Data items:
┄┄┄┄┄┄┄┄┄┄┄┄┄┄┄┄┄┄┄┄
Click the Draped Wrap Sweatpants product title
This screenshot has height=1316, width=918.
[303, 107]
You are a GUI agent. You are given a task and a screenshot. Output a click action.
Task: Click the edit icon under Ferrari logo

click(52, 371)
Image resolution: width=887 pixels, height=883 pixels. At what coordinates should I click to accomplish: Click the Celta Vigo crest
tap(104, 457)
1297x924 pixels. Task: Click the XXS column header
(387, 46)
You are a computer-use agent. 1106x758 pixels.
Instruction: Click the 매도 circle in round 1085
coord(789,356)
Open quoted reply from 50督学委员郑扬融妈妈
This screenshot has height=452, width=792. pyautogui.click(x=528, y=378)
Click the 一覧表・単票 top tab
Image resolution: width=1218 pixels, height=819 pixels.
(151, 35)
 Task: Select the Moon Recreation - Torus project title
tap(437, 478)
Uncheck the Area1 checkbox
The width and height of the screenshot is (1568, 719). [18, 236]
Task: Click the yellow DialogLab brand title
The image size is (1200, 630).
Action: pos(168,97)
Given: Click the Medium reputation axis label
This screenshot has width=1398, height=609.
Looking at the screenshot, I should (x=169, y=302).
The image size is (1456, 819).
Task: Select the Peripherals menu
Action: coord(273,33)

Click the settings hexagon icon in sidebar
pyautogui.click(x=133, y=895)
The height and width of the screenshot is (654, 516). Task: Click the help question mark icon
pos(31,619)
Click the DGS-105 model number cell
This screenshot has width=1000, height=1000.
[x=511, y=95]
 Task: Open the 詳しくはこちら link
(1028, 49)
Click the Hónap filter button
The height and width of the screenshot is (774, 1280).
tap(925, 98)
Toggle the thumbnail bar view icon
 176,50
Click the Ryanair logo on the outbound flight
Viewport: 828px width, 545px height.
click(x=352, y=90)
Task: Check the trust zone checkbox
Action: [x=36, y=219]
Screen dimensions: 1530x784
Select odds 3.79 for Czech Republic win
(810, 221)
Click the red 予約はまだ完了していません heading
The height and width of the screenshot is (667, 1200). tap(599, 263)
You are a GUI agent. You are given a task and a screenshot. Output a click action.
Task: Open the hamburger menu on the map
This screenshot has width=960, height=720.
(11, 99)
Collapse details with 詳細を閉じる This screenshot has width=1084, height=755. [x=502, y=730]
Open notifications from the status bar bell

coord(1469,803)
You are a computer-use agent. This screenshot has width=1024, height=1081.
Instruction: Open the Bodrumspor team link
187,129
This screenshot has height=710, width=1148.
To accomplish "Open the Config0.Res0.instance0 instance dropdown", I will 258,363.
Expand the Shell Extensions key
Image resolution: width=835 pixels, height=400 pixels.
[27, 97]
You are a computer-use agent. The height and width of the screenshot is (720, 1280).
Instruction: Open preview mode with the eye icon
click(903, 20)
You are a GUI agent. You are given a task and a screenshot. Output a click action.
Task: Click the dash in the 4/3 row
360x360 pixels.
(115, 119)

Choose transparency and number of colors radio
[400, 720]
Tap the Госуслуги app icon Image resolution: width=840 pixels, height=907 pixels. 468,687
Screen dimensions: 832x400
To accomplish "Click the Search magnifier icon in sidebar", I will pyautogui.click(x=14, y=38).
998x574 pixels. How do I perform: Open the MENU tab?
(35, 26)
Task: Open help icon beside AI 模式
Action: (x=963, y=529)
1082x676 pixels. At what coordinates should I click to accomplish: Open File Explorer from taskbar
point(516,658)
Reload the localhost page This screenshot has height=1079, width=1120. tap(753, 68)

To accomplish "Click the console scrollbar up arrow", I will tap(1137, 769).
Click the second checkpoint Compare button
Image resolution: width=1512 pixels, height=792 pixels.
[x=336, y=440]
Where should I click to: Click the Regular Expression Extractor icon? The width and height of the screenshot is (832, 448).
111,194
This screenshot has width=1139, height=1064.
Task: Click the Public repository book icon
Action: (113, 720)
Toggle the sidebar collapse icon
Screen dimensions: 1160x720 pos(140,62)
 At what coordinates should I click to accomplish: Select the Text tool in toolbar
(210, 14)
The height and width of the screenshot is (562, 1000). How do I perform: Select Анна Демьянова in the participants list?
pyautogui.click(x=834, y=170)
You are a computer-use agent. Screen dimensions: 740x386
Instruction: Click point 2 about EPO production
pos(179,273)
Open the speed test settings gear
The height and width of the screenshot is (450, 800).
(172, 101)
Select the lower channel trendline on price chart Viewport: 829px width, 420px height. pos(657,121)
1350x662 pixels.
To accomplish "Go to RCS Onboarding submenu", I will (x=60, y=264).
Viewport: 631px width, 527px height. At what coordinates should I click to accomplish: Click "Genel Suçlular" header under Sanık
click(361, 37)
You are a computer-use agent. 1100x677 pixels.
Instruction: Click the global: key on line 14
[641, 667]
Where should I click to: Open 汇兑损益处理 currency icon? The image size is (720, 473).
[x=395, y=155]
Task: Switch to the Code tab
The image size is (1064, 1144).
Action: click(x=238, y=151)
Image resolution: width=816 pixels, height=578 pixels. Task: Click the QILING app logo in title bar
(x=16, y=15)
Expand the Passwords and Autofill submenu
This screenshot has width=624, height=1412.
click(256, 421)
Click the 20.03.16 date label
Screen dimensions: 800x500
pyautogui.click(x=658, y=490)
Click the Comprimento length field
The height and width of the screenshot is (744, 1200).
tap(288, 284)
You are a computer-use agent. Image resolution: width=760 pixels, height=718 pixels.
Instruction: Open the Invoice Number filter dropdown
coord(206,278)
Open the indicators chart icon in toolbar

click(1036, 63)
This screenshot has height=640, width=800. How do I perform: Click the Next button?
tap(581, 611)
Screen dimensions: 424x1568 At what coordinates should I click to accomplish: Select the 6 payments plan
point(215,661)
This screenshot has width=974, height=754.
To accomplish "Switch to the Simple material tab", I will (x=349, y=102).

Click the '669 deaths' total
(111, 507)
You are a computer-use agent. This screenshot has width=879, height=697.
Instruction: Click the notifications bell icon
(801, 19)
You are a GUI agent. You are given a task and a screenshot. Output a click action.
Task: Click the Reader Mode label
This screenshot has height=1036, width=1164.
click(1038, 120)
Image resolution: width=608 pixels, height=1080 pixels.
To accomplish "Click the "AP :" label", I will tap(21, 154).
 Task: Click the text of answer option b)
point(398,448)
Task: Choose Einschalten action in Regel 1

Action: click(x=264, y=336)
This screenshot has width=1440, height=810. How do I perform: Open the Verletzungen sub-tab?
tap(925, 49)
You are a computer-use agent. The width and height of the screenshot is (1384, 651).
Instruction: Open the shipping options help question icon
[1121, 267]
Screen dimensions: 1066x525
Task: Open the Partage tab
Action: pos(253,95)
┄┄┄┄┄┄┄┄┄┄┄┄┄┄┄┄┄┄┄┄
Repeat the data exactly, with every line included.

Click the Draped Wrap Sweatpants product title
This screenshot has height=1316, width=918.
[303, 107]
You are a GUI agent. You are given a task and a screenshot. Output a click action.
Task: Click the edit icon under Ferrari logo

click(52, 371)
Image resolution: width=887 pixels, height=883 pixels. At what coordinates should I click to accomplish: Click the Celta Vigo crest
tap(104, 457)
1297x924 pixels. Task: Click the XXS column header
(387, 46)
You are a computer-use agent. 1106x758 pixels.
Instruction: Click the 매도 circle in round 1085
coord(789,356)
Open quoted reply from 50督学委员郑扬融妈妈
This screenshot has height=452, width=792. pyautogui.click(x=528, y=378)
Click the 一覧表・単票 top tab
Image resolution: width=1218 pixels, height=819 pixels.
(151, 35)
 Task: Select the Moon Recreation - Torus project title
tap(437, 478)
Uncheck the Area1 checkbox
The width and height of the screenshot is (1568, 719). [18, 236]
Task: Click the yellow DialogLab brand title
The image size is (1200, 630).
Action: pos(168,97)
Given: Click the Medium reputation axis label
This screenshot has width=1398, height=609.
Looking at the screenshot, I should (x=169, y=302).
The image size is (1456, 819).
Task: Select the Peripherals menu
Action: coord(273,33)

Click the settings hexagon icon in sidebar
pyautogui.click(x=133, y=895)
The height and width of the screenshot is (654, 516). Task: Click the help question mark icon
pos(31,619)
Click the DGS-105 model number cell
This screenshot has width=1000, height=1000.
[x=511, y=95]
 Task: Open the 詳しくはこちら link
(1028, 49)
Click the Hónap filter button
The height and width of the screenshot is (774, 1280).
tap(925, 98)
Toggle the thumbnail bar view icon
 176,50
Click the Ryanair logo on the outbound flight
Viewport: 828px width, 545px height.
click(x=352, y=90)
Task: Check the trust zone checkbox
Action: [x=36, y=219]
Screen dimensions: 1530x784
Select odds 3.79 for Czech Republic win
(810, 221)
Click the red 予約はまだ完了していません heading
The height and width of the screenshot is (667, 1200). tap(599, 263)
You are a GUI agent. You are given a task and a screenshot. Output a click action.
Task: Open the hamburger menu on the map
This screenshot has width=960, height=720.
(11, 99)
Collapse details with 詳細を閉じる This screenshot has width=1084, height=755. [x=502, y=730]
Open notifications from the status bar bell

coord(1469,803)
You are a computer-use agent. This screenshot has width=1024, height=1081.
Instruction: Open the Bodrumspor team link
187,129
This screenshot has height=710, width=1148.
To accomplish "Open the Config0.Res0.instance0 instance dropdown", I will 258,363.
Expand the Shell Extensions key
Image resolution: width=835 pixels, height=400 pixels.
[27, 97]
You are a computer-use agent. The height and width of the screenshot is (720, 1280).
Instruction: Open preview mode with the eye icon
click(903, 20)
You are a GUI agent. You are given a task and a screenshot. Output a click action.
Task: Click the dash in the 4/3 row
360x360 pixels.
(115, 119)

Choose transparency and number of colors radio
[400, 720]
Tap the Госуслуги app icon Image resolution: width=840 pixels, height=907 pixels. 468,687
Screen dimensions: 832x400
To accomplish "Click the Search magnifier icon in sidebar", I will pyautogui.click(x=14, y=38).
998x574 pixels. How do I perform: Open the MENU tab?
(35, 26)
Task: Open help icon beside AI 模式
Action: (x=963, y=529)
1082x676 pixels. At what coordinates should I click to accomplish: Open File Explorer from taskbar
point(516,658)
Reload the localhost page This screenshot has height=1079, width=1120. tap(753, 68)

To accomplish "Click the console scrollbar up arrow", I will tap(1137, 769).
Click the second checkpoint Compare button
Image resolution: width=1512 pixels, height=792 pixels.
[x=336, y=440]
Where should I click to: Click the Regular Expression Extractor icon? The width and height of the screenshot is (832, 448).
111,194
This screenshot has width=1139, height=1064.
Task: Click the Public repository book icon
Action: (113, 720)
Toggle the sidebar collapse icon
Screen dimensions: 1160x720 pos(140,62)
 At what coordinates should I click to accomplish: Select the Text tool in toolbar
(210, 14)
The height and width of the screenshot is (562, 1000). How do I perform: Select Анна Демьянова in the participants list?
pyautogui.click(x=834, y=170)
You are a computer-use agent. Screen dimensions: 740x386
Instruction: Click point 2 about EPO production
pos(179,273)
Open the speed test settings gear
The height and width of the screenshot is (450, 800).
(172, 101)
Select the lower channel trendline on price chart Viewport: 829px width, 420px height. pos(657,121)
1350x662 pixels.
To accomplish "Go to RCS Onboarding submenu", I will (x=60, y=264).
Viewport: 631px width, 527px height. At what coordinates should I click to accomplish: Click "Genel Suçlular" header under Sanık
click(361, 37)
You are a computer-use agent. 1100x677 pixels.
Instruction: Click the global: key on line 14
[641, 667]
Where should I click to: Open 汇兑损益处理 currency icon? The image size is (720, 473).
[x=395, y=155]
Task: Switch to the Code tab
The image size is (1064, 1144).
Action: click(x=238, y=151)
Image resolution: width=816 pixels, height=578 pixels. Task: Click the QILING app logo in title bar
(x=16, y=15)
Expand the Passwords and Autofill submenu
This screenshot has width=624, height=1412.
click(256, 421)
Click the 20.03.16 date label
Screen dimensions: 800x500
pyautogui.click(x=658, y=490)
Click the Comprimento length field
The height and width of the screenshot is (744, 1200).
tap(288, 284)
You are a computer-use agent. Image resolution: width=760 pixels, height=718 pixels.
Instruction: Open the Invoice Number filter dropdown
coord(206,278)
Open the indicators chart icon in toolbar

click(1036, 63)
This screenshot has height=640, width=800. How do I perform: Click the Next button?
tap(581, 611)
Screen dimensions: 424x1568 At what coordinates should I click to accomplish: Select the 6 payments plan
point(215,661)
This screenshot has width=974, height=754.
To accomplish "Switch to the Simple material tab", I will (x=349, y=102).

Click the '669 deaths' total
(111, 507)
You are a computer-use agent. This screenshot has width=879, height=697.
Instruction: Click the notifications bell icon
(801, 19)
You are a GUI agent. You are given a task and a screenshot. Output a click action.
Task: Click the Reader Mode label
This screenshot has height=1036, width=1164.
click(1038, 120)
Image resolution: width=608 pixels, height=1080 pixels.
To accomplish "Click the "AP :" label", I will tap(21, 154).
 Task: Click the text of answer option b)
point(398,448)
Task: Choose Einschalten action in Regel 1

Action: click(x=264, y=336)
This screenshot has width=1440, height=810. How do I perform: Open the Verletzungen sub-tab?
tap(925, 49)
You are a computer-use agent. The width and height of the screenshot is (1384, 651).
Instruction: Open the shipping options help question icon
[1121, 267]
Screen dimensions: 1066x525
Task: Open the Partage tab
Action: pos(253,95)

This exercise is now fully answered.